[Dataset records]
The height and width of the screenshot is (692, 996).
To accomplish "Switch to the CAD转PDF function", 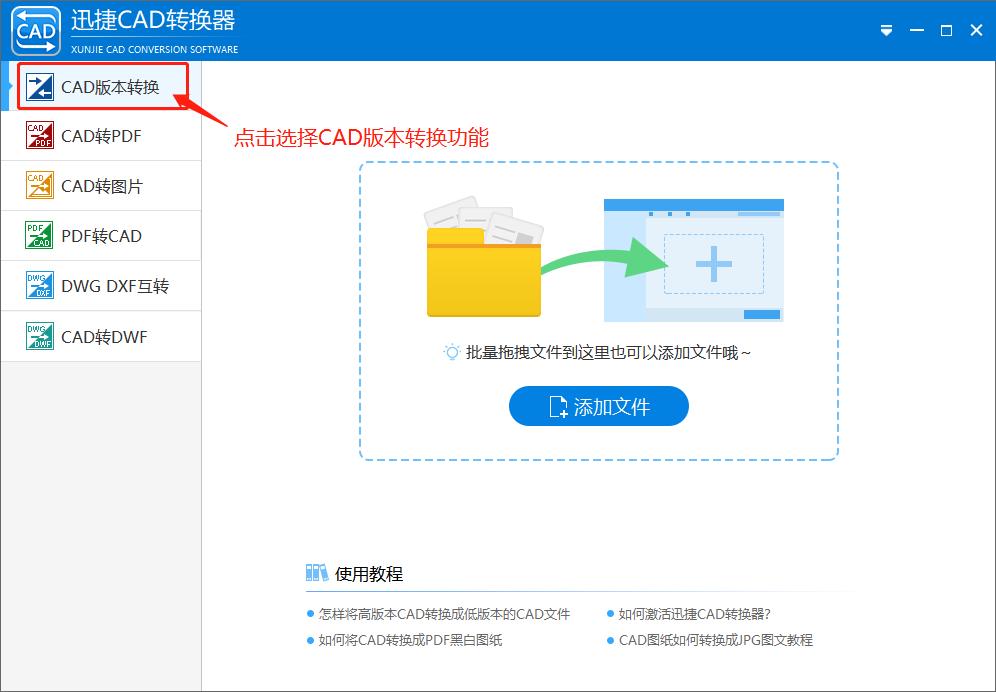I will point(100,136).
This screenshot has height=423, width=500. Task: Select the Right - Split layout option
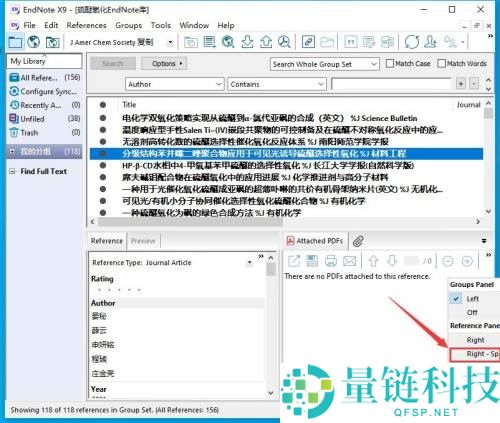coord(475,354)
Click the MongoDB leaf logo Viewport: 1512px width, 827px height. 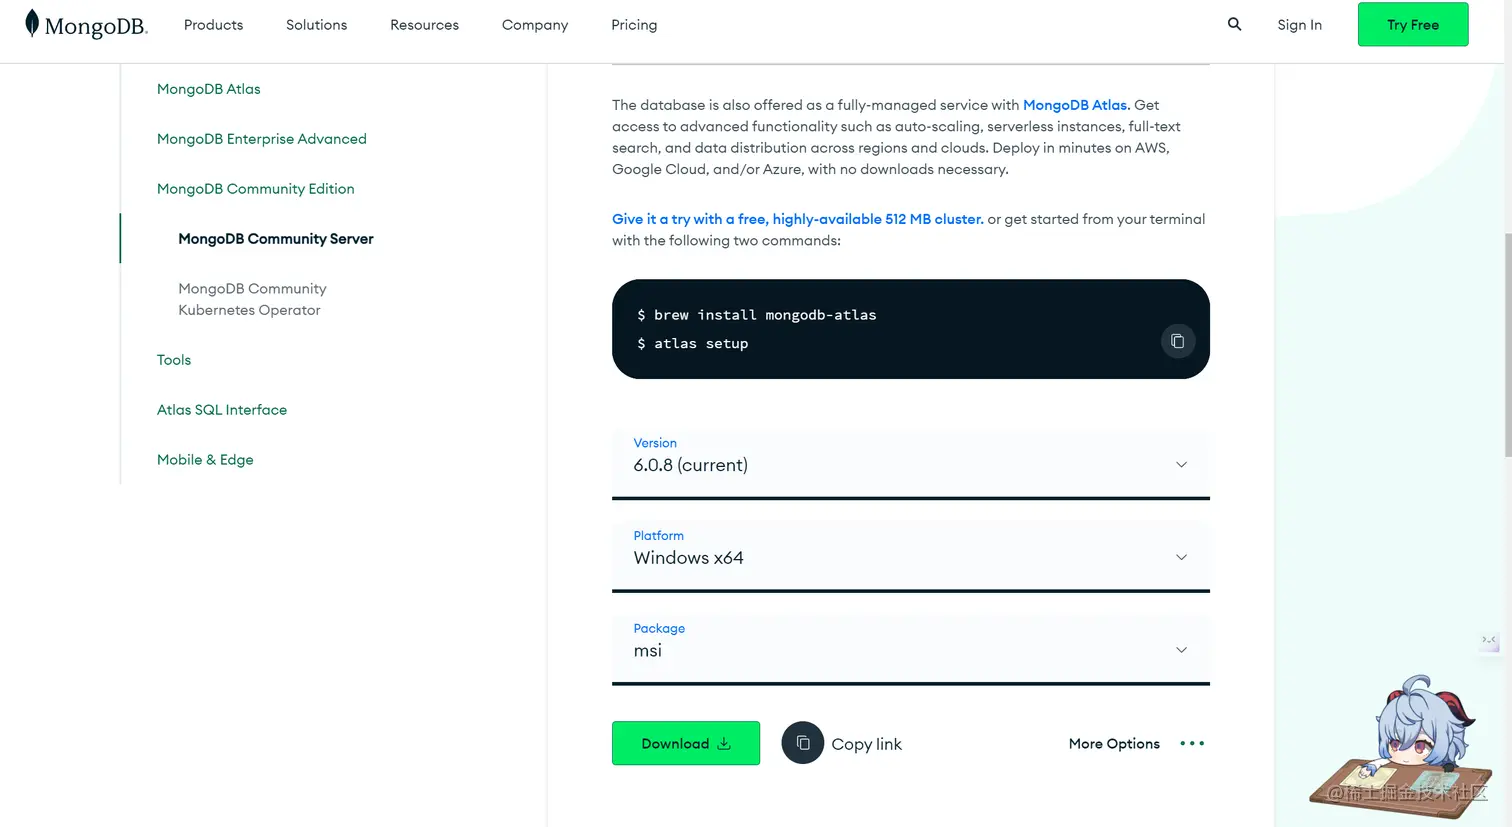coord(32,24)
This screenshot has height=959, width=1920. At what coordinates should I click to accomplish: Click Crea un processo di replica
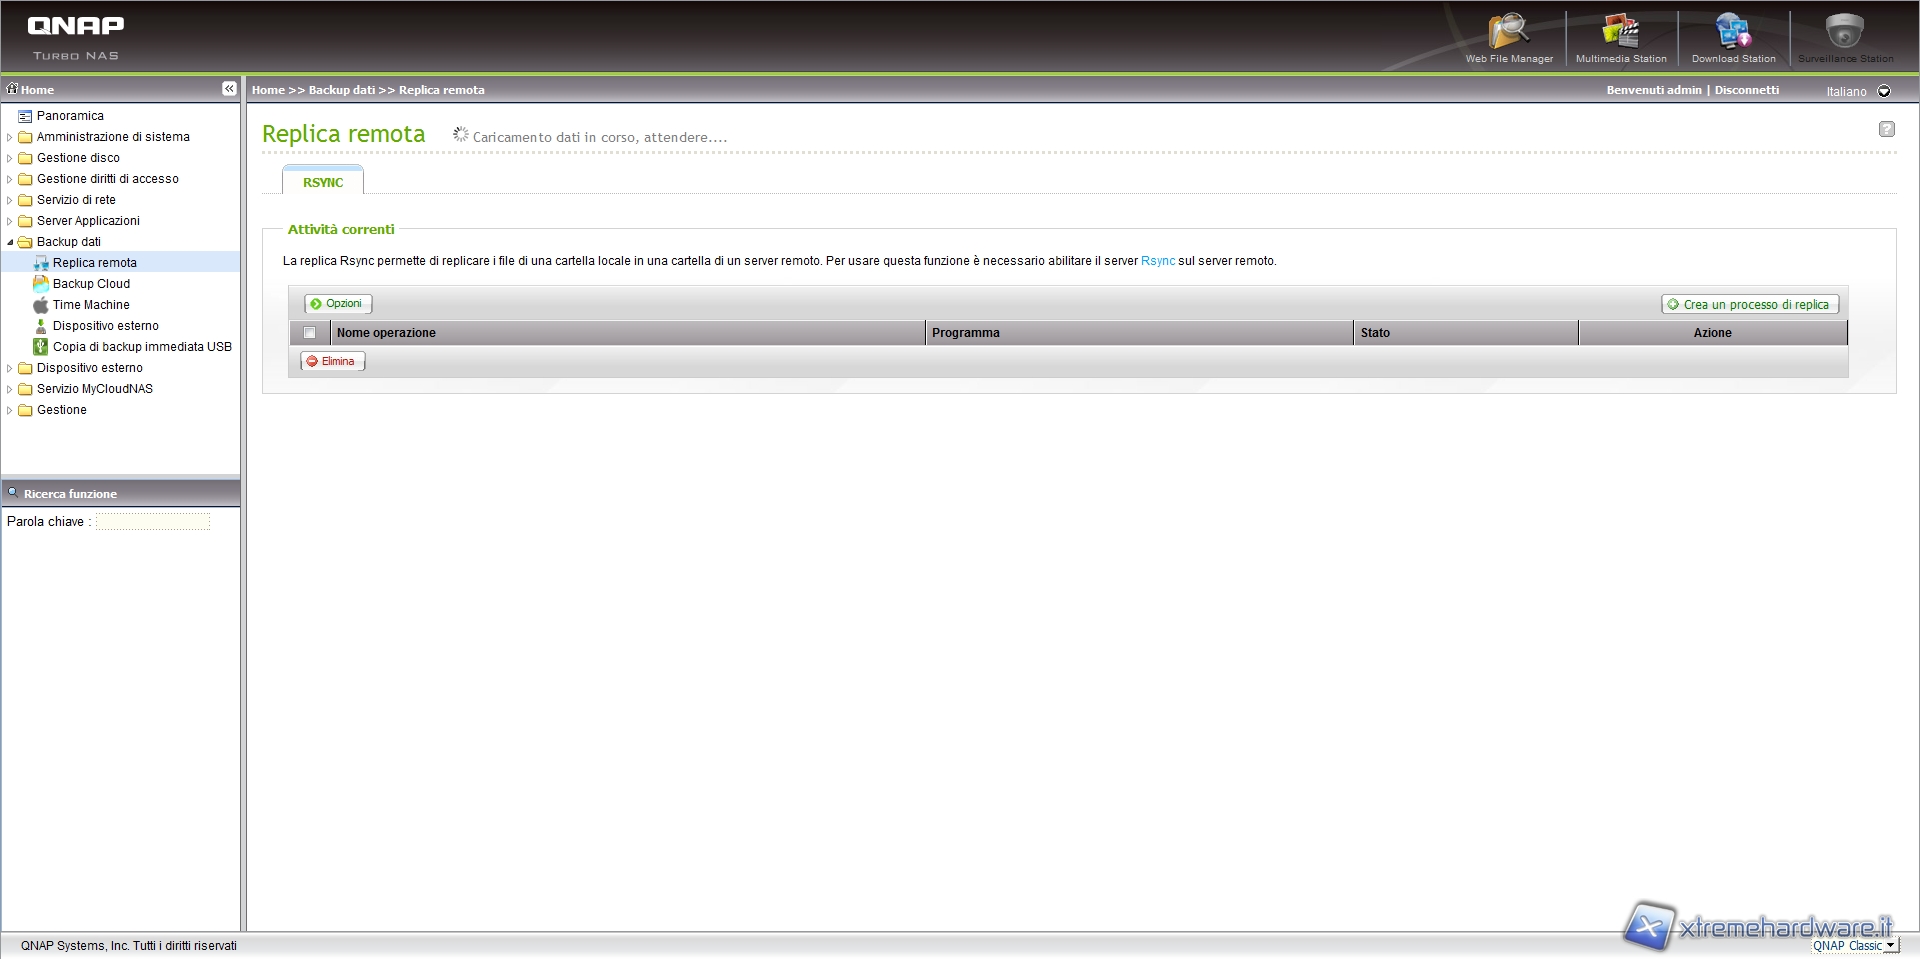tap(1750, 305)
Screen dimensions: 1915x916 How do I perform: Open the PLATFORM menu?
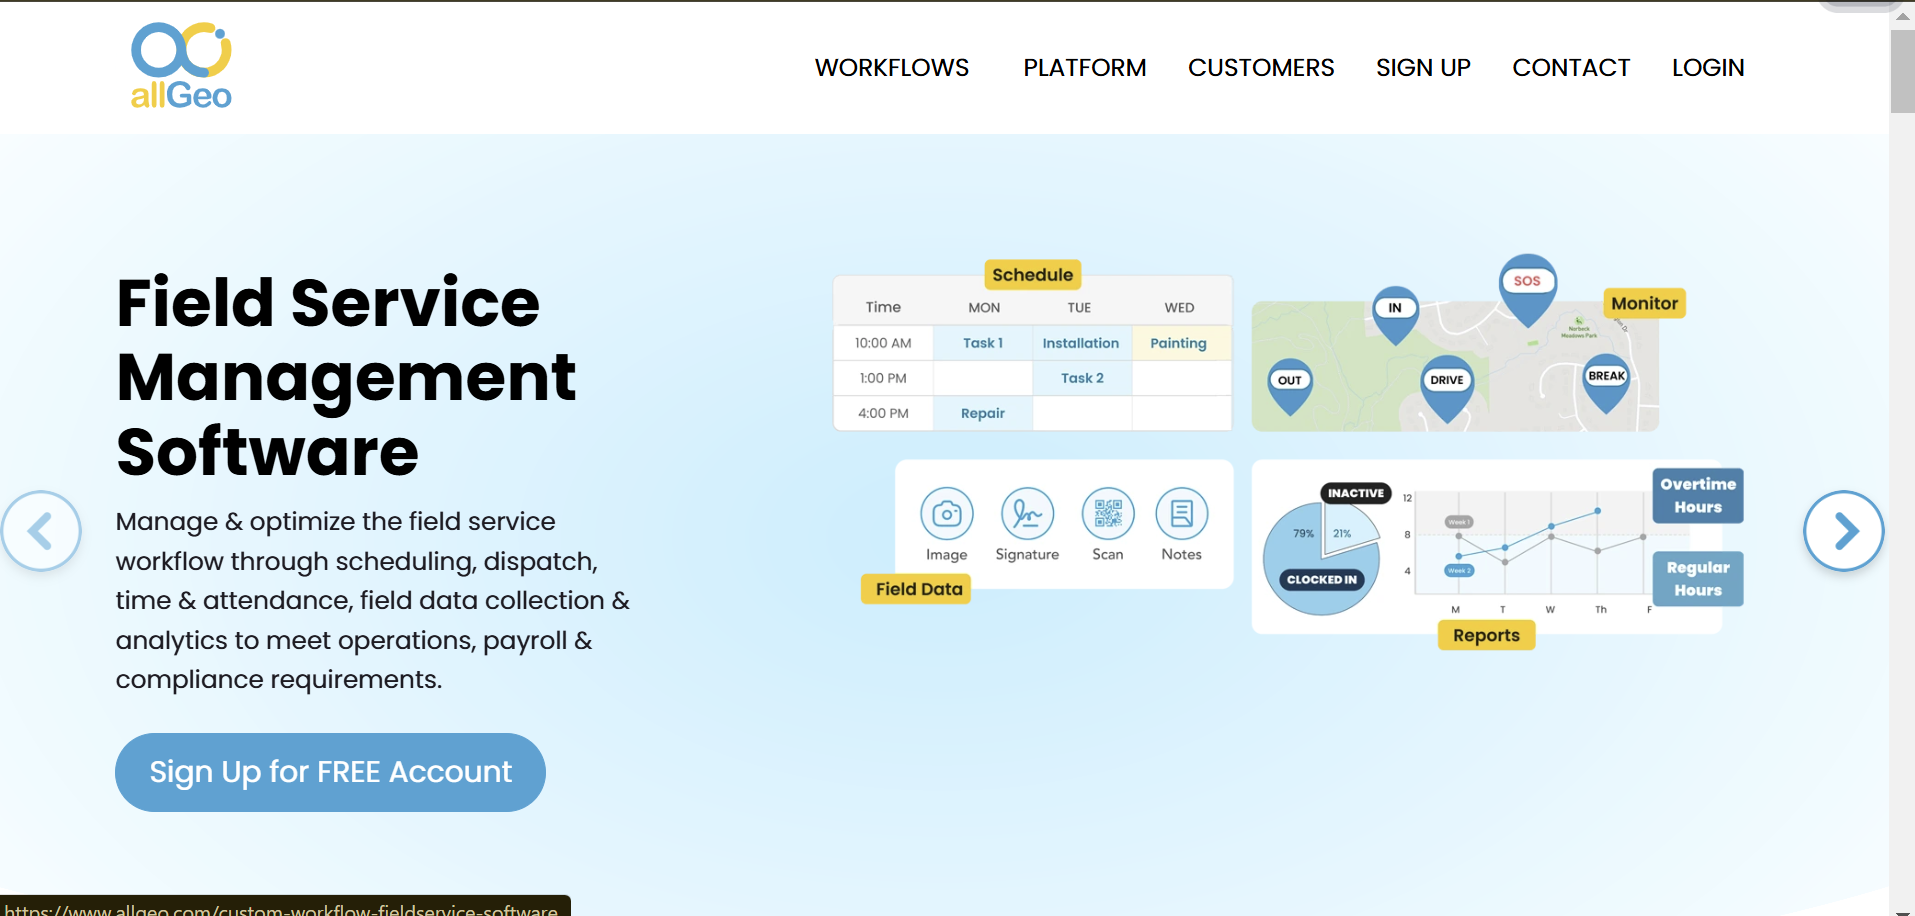(1084, 68)
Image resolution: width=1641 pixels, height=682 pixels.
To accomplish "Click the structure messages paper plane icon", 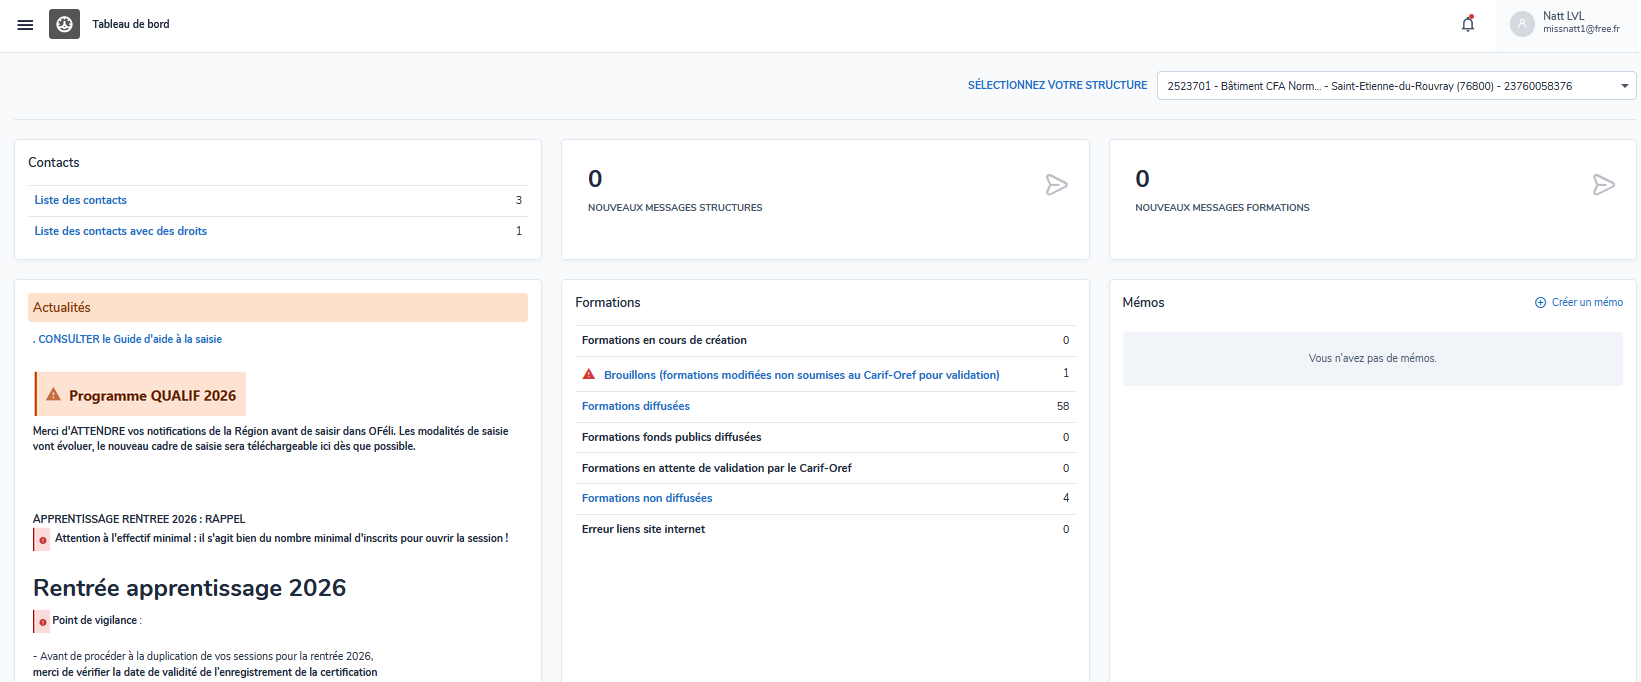I will 1056,185.
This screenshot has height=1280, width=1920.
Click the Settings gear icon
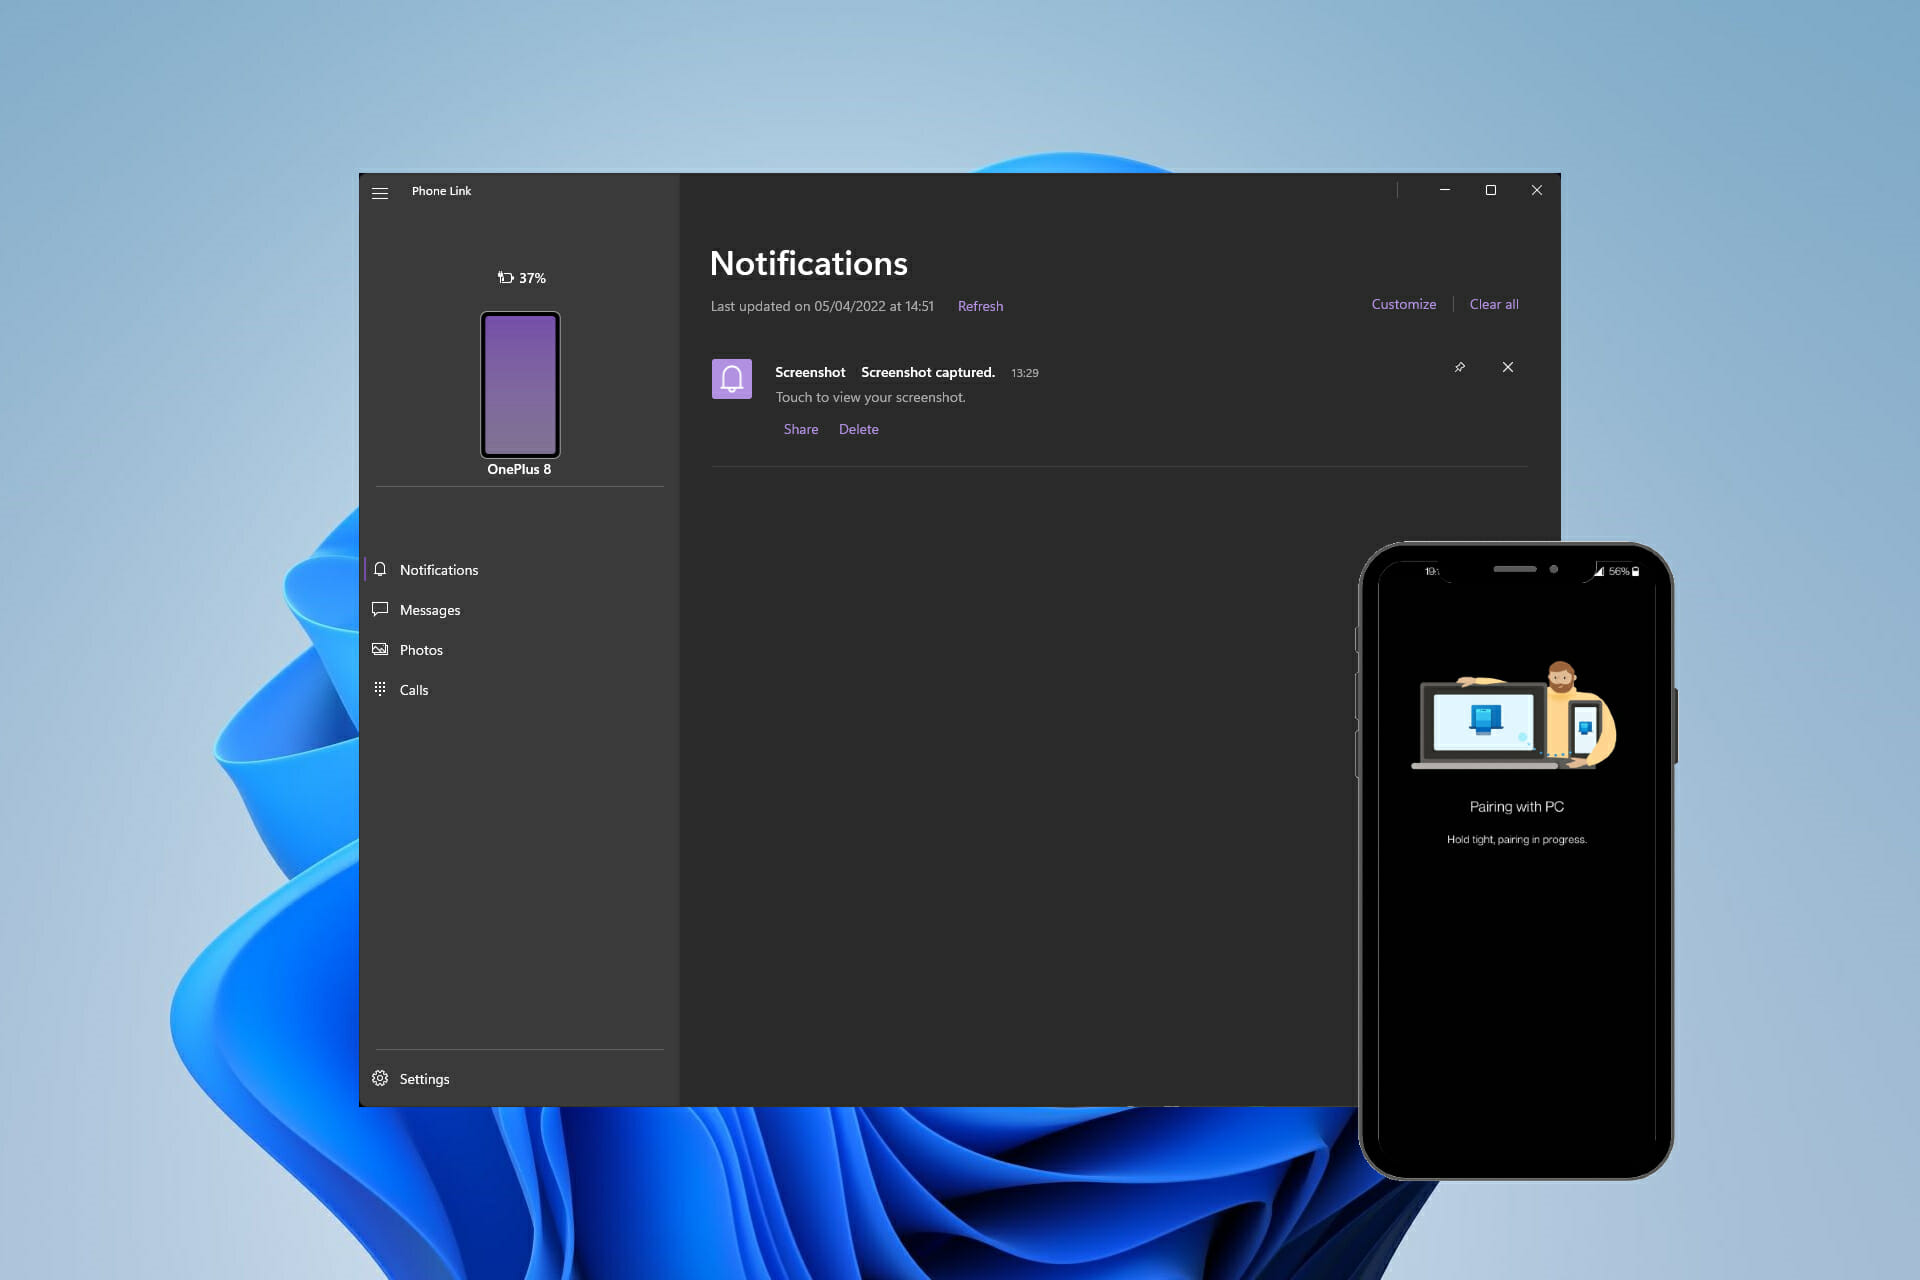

*Exercise*.
Copy the rows from the line with "This screenshot has height=1280, width=1920." through the end of the records, swapping "Settings" for "Preferences" and keeping everything else the same. Leave the pictures out.

*Task solution*.
This screenshot has height=1280, width=1920.
Click the Preferences gear icon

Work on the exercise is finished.